Se trata de la cifra más baja registrada por el índice que elabora el JP Morgan desde el 8 de mayo de 2022 (cerró en 1806), cuando Martín Guzmán todavía era el ministro de Economía, y se da en medio de una fuerte suba de todos los activos financieros argentinos, incluidos los de deuda soberana.
Si los bonos son más demandados sube su precio y cae, al mismo tiempo, el índice baja. Contrariamente, si tienen baja demanda, su precio cae y el riesgo país sube.
En los últimos tres meses el índice retrocedió más de 1.000 puntos de forma sostenida, luego de haber alcanzado la zona de los 2.850 puntos básicos a principios de octubre, como consecuencia de una suba de cerca del 75% en dólares de los bonos argentinos en apenas tres meses. De hecho, los principales títulos de deuda del Estado argentino con legislación extranjera -GD30, GD35 y GD40- acumulan una subida de entre el 15 y 30%, solo si se contara desde el inicio del año.

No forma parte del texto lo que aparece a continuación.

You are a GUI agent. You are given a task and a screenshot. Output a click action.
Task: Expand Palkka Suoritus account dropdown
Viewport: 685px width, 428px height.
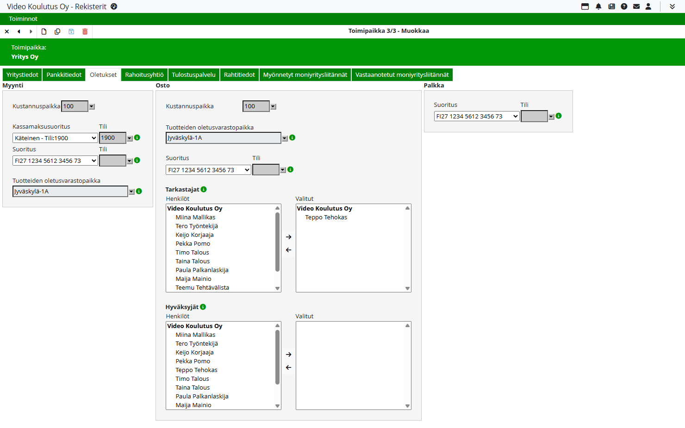[476, 117]
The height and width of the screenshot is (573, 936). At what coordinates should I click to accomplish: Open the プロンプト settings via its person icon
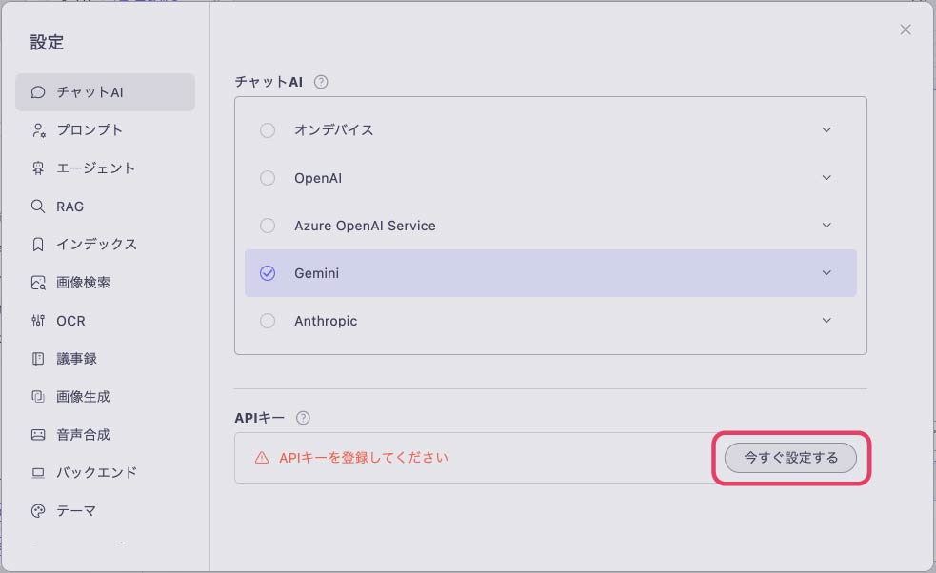[38, 130]
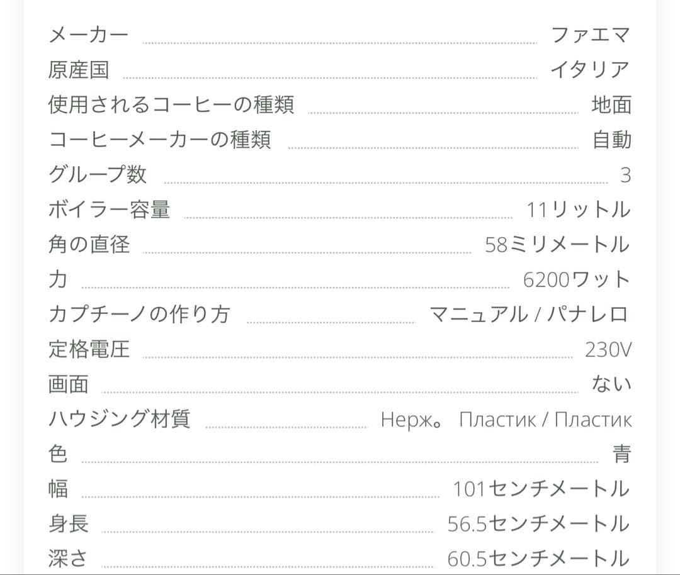The height and width of the screenshot is (575, 680).
Task: Click the 使用されるコーヒーの種類 label
Action: [171, 104]
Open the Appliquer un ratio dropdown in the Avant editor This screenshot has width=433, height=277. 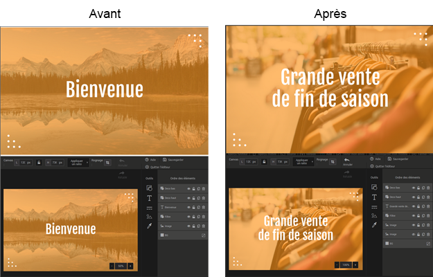point(77,161)
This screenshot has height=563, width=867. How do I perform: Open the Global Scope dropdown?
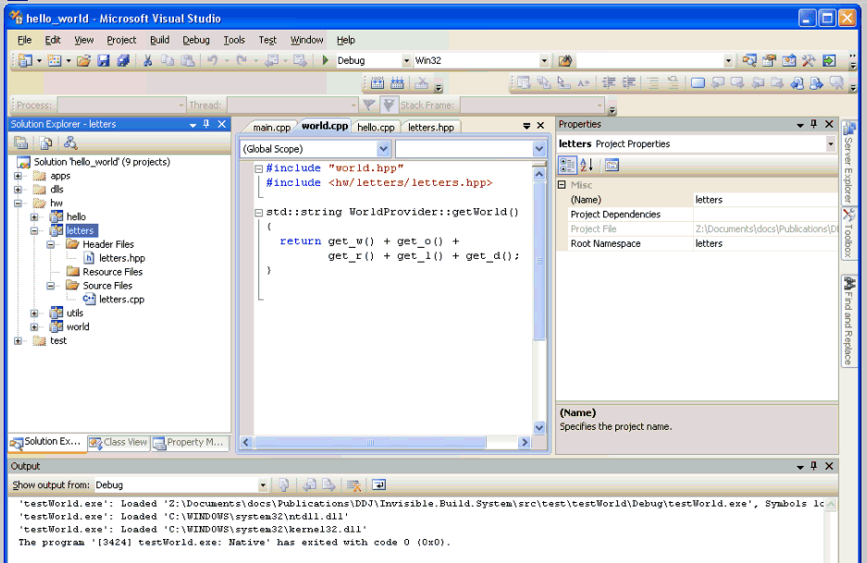pyautogui.click(x=383, y=149)
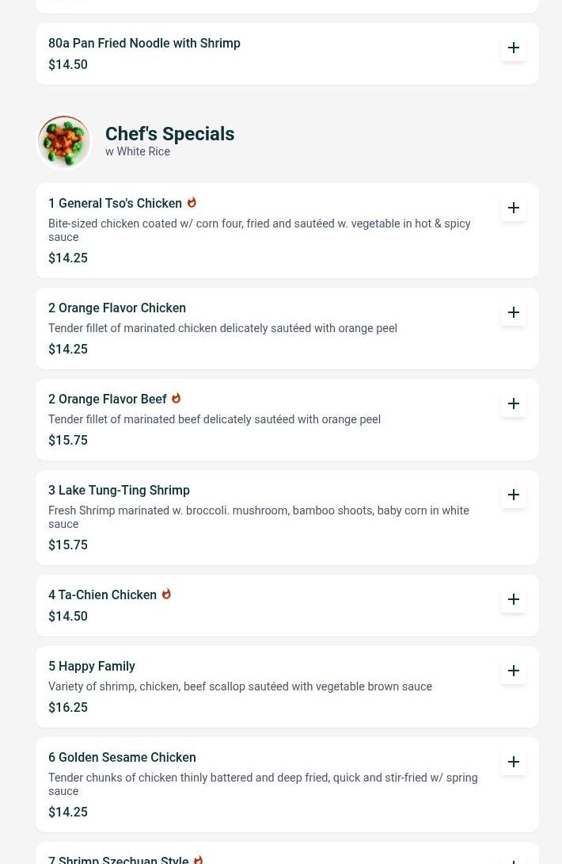Add Lake Tung-Ting Shrimp to cart
Screen dimensions: 562x864
click(513, 495)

Mayor apetito a la deuda argentina
La mejora en el precio de los bonos se explica por un mayor apetito a la deuda argentina, dado sus bajos valores históricos y las expectativas cada vez más difusas de un escenario de rechazo al pago de deuda en el futuro y de reestructuración forzada.
En la actualidad, los bonos en dólares que tiene emitidos el Estado argentino no exigen el pago de grandes volúmenes de capital e intereses, sino hasta 2025, cuando habrá que pagar cerca de u$s 10.000 millones a los acreedores privados.
El objetivo del Gobierno es que la recuperación de las variables macroeconómicas permita una mejora en los índices de confianza en la deuda, lo que permitiría salir nuevamente al mercado en condiciones mejores que las actuales.
De esta forma podrían pagarse los vencimientos de mayor volumen con la emisión de nueva deuda en mejores condiciones que las actuales y evitar tener que recurrir a pagar con reservas del Banco Central, tal como buscan hacer las economías más consolidadas del mundo.